▶ _Required work_
In the records, find each line where "This" occurs, and copy it.

▶ _Provided entries_
###
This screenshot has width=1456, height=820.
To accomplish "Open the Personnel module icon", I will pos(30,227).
###
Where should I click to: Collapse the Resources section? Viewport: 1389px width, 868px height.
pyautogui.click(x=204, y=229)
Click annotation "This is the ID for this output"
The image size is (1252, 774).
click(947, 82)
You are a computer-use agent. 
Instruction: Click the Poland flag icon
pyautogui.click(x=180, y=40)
###
▶ _Task answer_
This screenshot has width=1456, height=820.
Click annotation "This is the ID for this output"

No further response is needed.